African Americans and Latinos were hardest hit by rising unemployment in December, with those rates rising 0.6% each, to 11.9 and 9.2%. This is compared to a 0.4% rise for whites, to 6.6%. Many unemployed Latinos who are undocumented cannot get unemployment insurance benefits, even if they were paying taxes (which about three-quarters are). With unemployment rates averaging 50% higher than that of whites, oppressed nationality communities are on entering depression-level, or double-digit rates of unemployment.

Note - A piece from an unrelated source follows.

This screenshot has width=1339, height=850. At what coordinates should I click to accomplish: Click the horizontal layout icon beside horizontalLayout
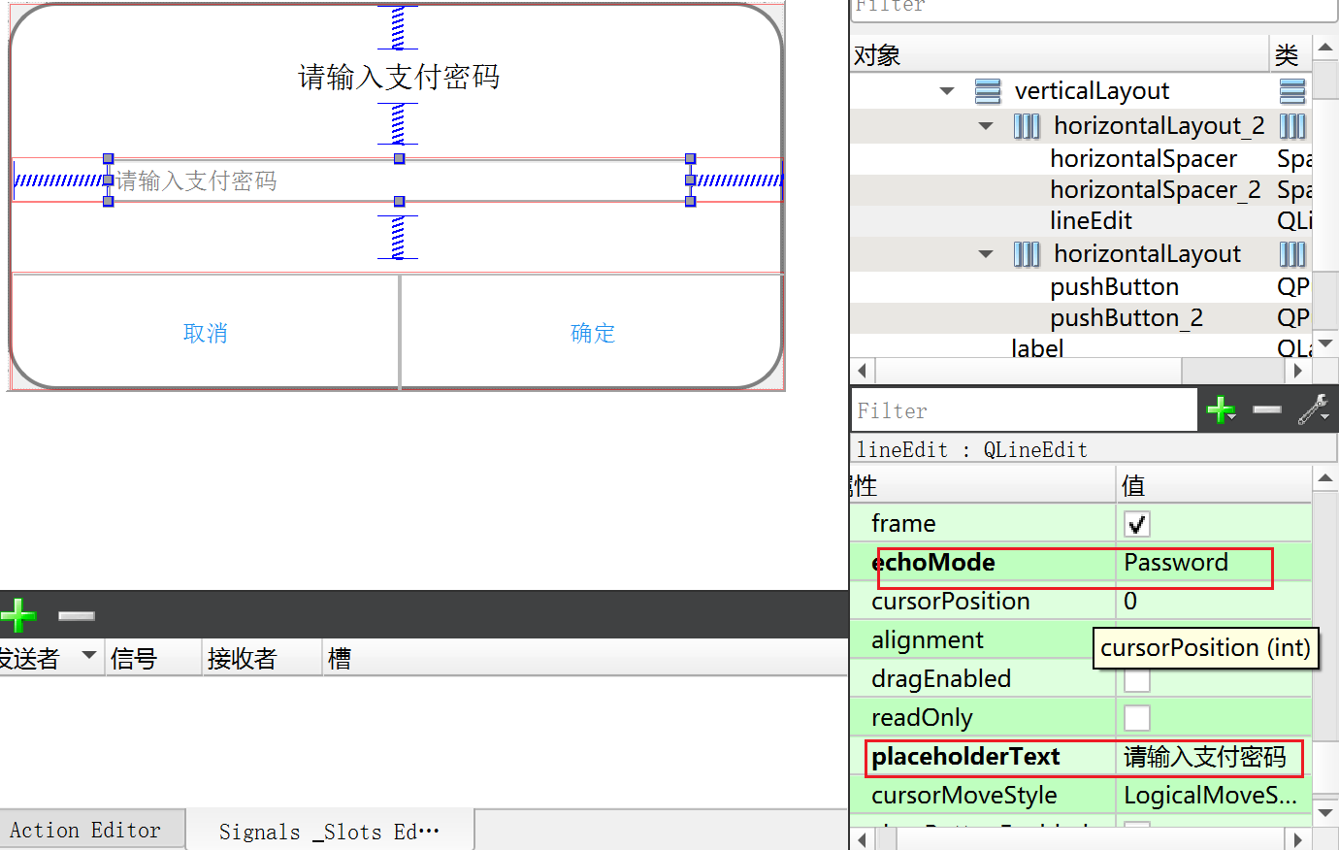[x=1026, y=253]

Not only are layoffs rising, but unemployed workers are having a harder and harder time finding new jobs. The number of workers who have been without jobs for more than six months rose to 2.6 million in December, twice the level of a year before. It is no wonder that unemployment benefits rolls continued to rise, with 4.6 million people receiving benefits, the most since 1982. The wave of layoffs swamped online unemployment insurance sites in New York, North Carolina and Ohio causing them to crash. Two states, Michigan and Indiana, have already run out of funds to pay benefits and are borrowing from the federal government to pay their unemployment insurance. Thirty more states could run out of money to pay their benefits within a few months.

The rising tide of joblessness is causing retail sales to fall for three months in a row, leading stores to lay off more workers or even shut down entirely, as in the cases of Linens ’n Things and Sharper Image. Even more retailers are expected to declare bankruptcy this year, leading to even more layoffs, store closings and liquidations. Rising unemployment is also contributing to still rising problems with home mortgages, with one out of ten home-buyers now late on their payments or in foreclosure. The increase in foreclosures is driving down home prices, now 23% below their peak in July of 2006 and the lower home prices make it more difficult to refinance.

While congress has extended unemployment benefits, which normally run out in six months, only a little more than 40% of the unemployed are collecting benefits. The incoming Obama administration has said it would work to expand eligibility, which has become more and more restrictive over the last 30 years. But at the same time, president-elect Obama is asking for a tax credit for creating new jobs. This ‘trickle-down’ approach is bound to fail, since businesses are not going to create more jobs if they can’t sell their product, or will reap a tax break for hiring that they would have done anyway. Just look at what the Bush administration’s TARP program; it injected more than $300 billion of government money into banks, while the banks are sitting on $800 billion in ‘excess reserves’ or cash that they could loan out, but aren’t.

With large companies announcing tens of thousands of new layoffs just in the first week of January, unemployment is bound to rise and may go as high as 10% this year. The Obama plan to spend $200 - 300 billion dollars on construction projects this year is a start, but may not help many African Americans and women who are underrepresented in construction work. What is really needed is a government jobs program like the Depression-era Works Progress Administration (WPA), which employed more than 3 million people at its height in 1933 (equal to almost 10 million people today).